Document excerpt »

━━━━━━━━━━

The same goes for season 5.

Since season 1 did contain the Louise Lasser episode, I'm sure we will get the Milton Berle episode even though it was pulled from syndication.

You know, I keep reading how this or that episode was never allowed to be shown in reruns, or never syndicated, and you know, I watched the SNL reruns pretty religiously when WGN-Channel 9 ran the one-hour version in Chicago...and I know they showed the Louise Lasser episode. The only one I am almost certain was never repeated (until E! showed a one-hour cut-down version once, which I unfortunately missed) was the Milton Berle episode.

I've read in various places on line that the Season 3 show with Mary Kay Place was not shown in syndication, but I know I saw it -- or at least I remember the "cold opening" segment, which may have been on an NBC airing of "The Best Of Saturday Night Live" during the 1979-1980 season. (So I might be wrong on that one, but I don't think so.)

━━━━━━━━━━

Given task 1 » In the SNL reruns post, start at "You know, I keep" and end at "don't think so.)". Write that stretch out again with "Chicago" changed to "Milwaukee".
Given task 2 » Put this sentence from the SNL reruns post into Spanish: "Since season 1 did contain the Louise Lasser episode, I'm sure we will get the Milton Berle episode even though it was pulled from syndication."

Material provided »

━━━━━━━━━━

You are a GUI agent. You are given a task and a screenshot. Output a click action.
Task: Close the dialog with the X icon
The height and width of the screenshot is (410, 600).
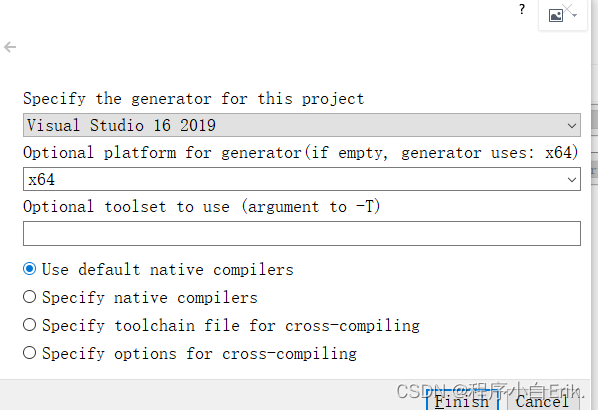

━━━━━━━━━━

Solution 1 »
You know, I keep reading how this or that episode was never allowed to be shown in reruns, or never syndicated, and you know, I watched the SNL reruns pretty religiously when WGN-Channel 9 ran the one-hour version in Milwaukee...and I know they showed the Louise Lasser episode. The only one I am almost certain was never repeated (until E! showed a one-hour cut-down version once, which I unfortunately missed) was the Milton Berle episode.

I've read in various places on line that the Season 3 show with Mary Kay Place was not shown in syndication, but I know I saw it -- or at least I remember the "cold opening" segment, which may have been on an NBC airing of "The Best Of Saturday Night Live" during the 1979-1980 season. (So I might be wrong on that one, but I don't think so.)

Solution 2 » Como la temporada 1 sí incluyó el episodio de Louise Lasser, no me cabe duda de que tendremos el episodio de Milton Berle, aunque lo retiraron de la sindicación.